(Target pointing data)
════════

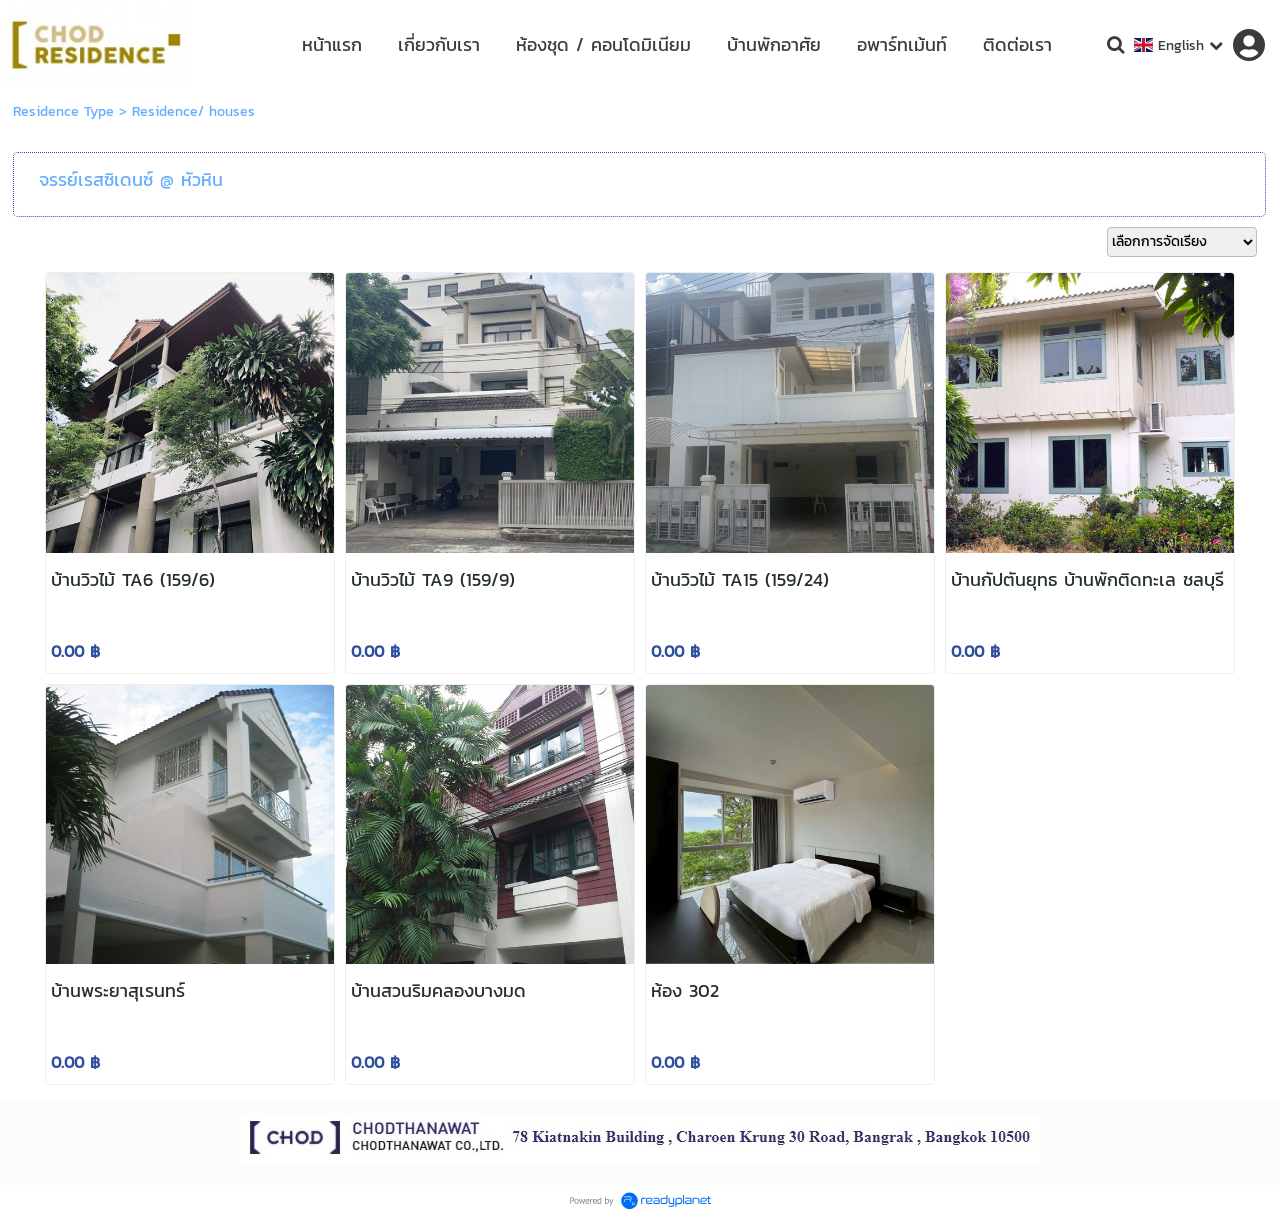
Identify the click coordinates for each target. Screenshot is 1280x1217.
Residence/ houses (193, 111)
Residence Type (63, 111)
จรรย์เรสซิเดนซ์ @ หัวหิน (131, 179)
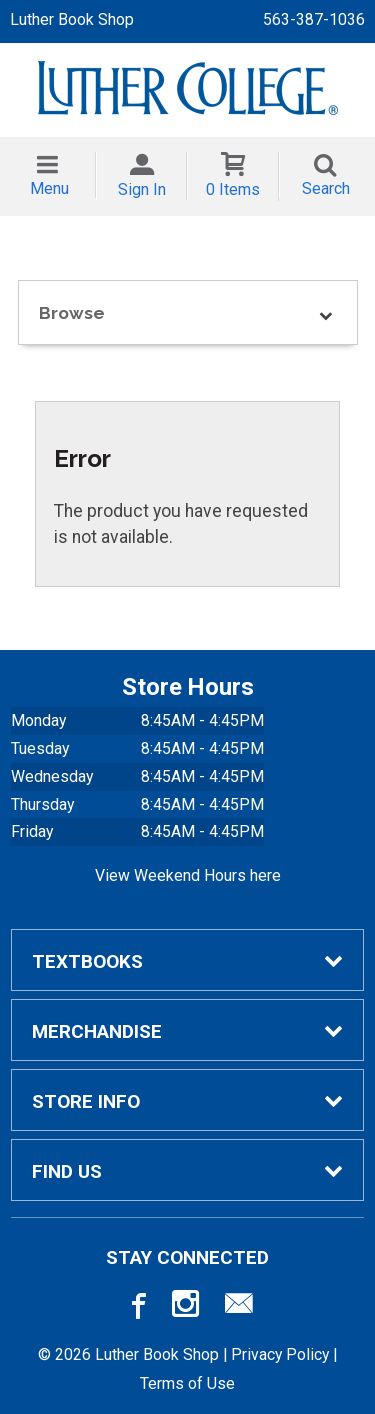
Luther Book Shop (72, 19)
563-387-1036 (314, 19)
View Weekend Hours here (188, 875)
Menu (49, 188)
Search (326, 188)
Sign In (142, 189)
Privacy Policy (280, 1354)
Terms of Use (187, 1383)
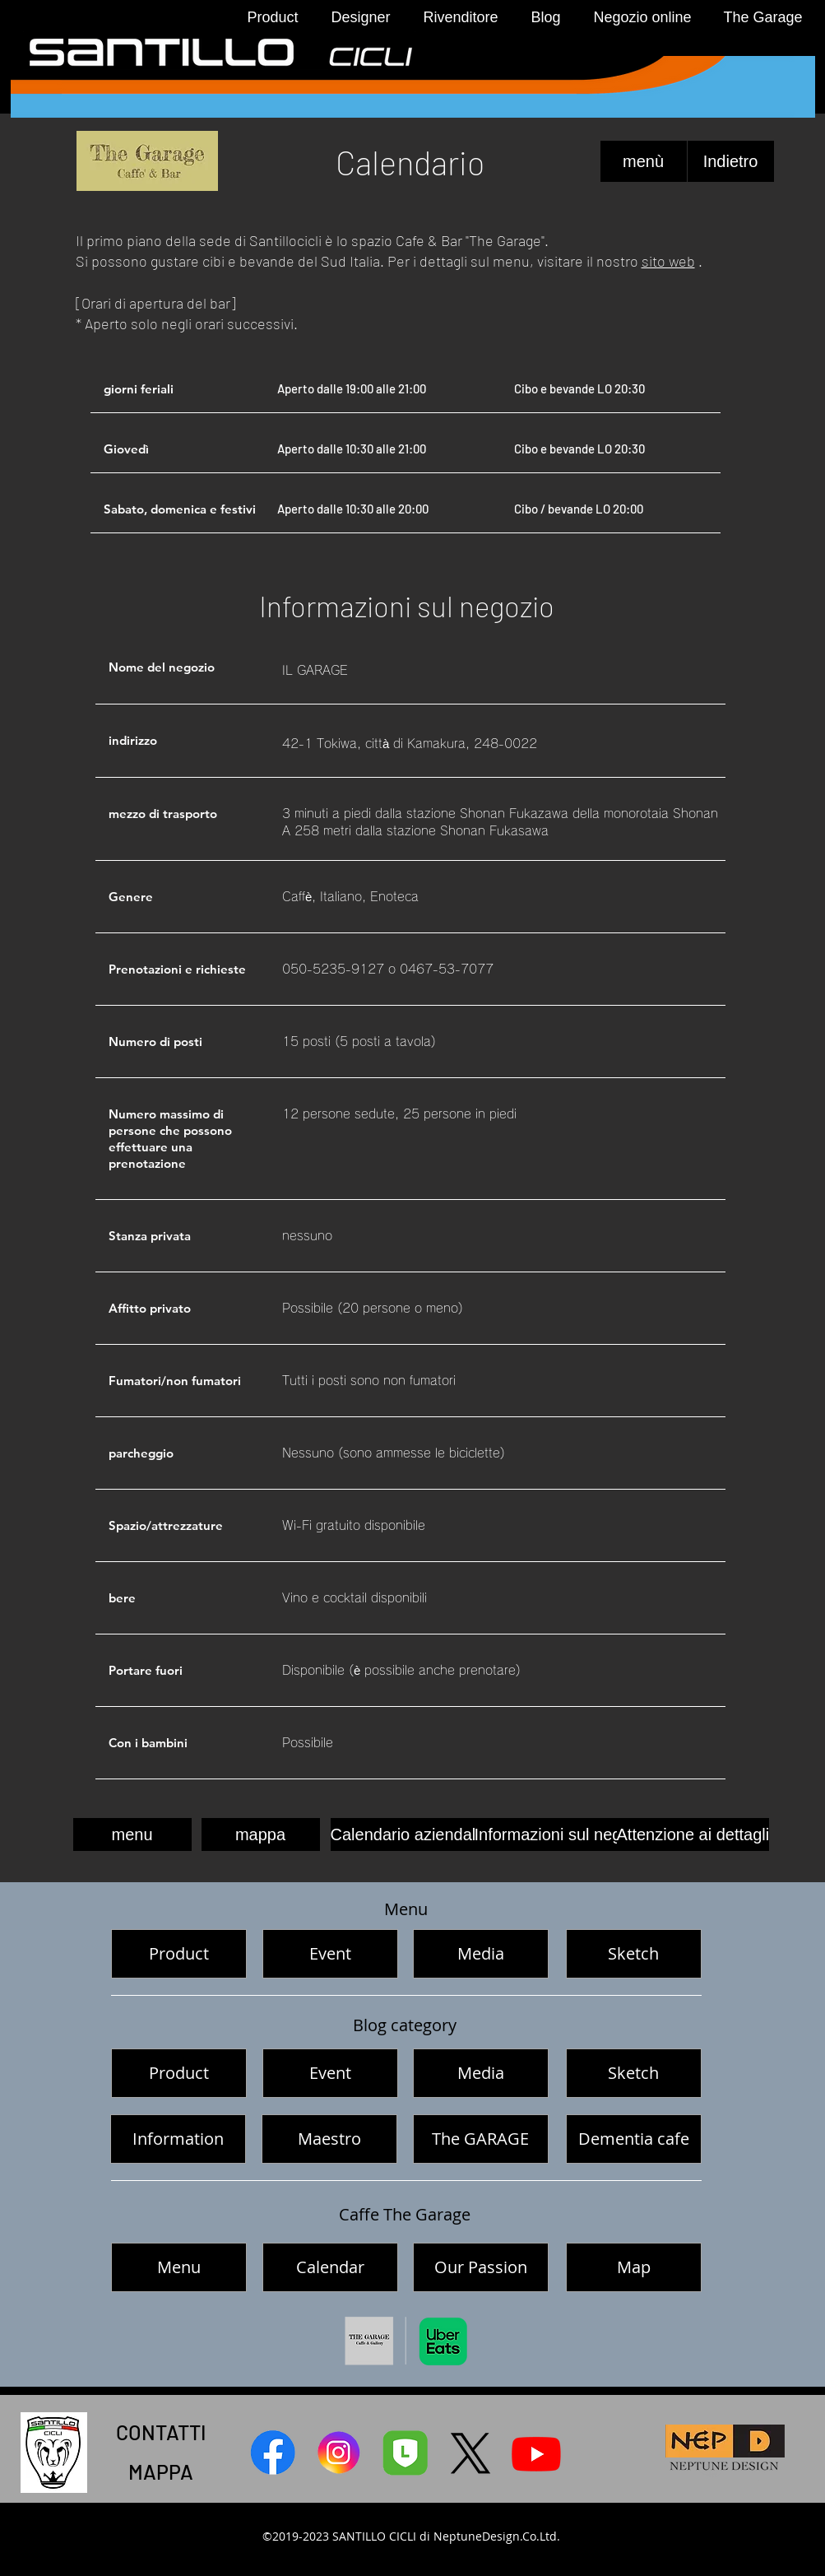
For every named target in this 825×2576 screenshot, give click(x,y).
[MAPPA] (161, 2471)
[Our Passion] (481, 2267)
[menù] (643, 161)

════════

**WHAT YOU HAVE TO DO:** Rewrite the items starting at the line containing "Residence Type (63, 111)" and ending at the last line of the items, with "Sign In" changed to "Log In" and everything else left as it is. Leave the pictures out of your answer.

**THE REPLY:**
Residence Type (63, 111)
จรรย์เรสซิเดนซ์ @ หัวหิน (131, 179)
Luther Book Shop (72, 19)
563-387-1036 (314, 19)
View Weekend Hours here (188, 875)
Menu (49, 188)
Search (326, 188)
Log In (142, 189)
Privacy Policy (280, 1354)
Terms of Use (187, 1383)
For every named target in this 825×2576 screenshot, give click(x,y).
[MAPPA] (161, 2471)
[Our Passion] (481, 2267)
[menù] (643, 161)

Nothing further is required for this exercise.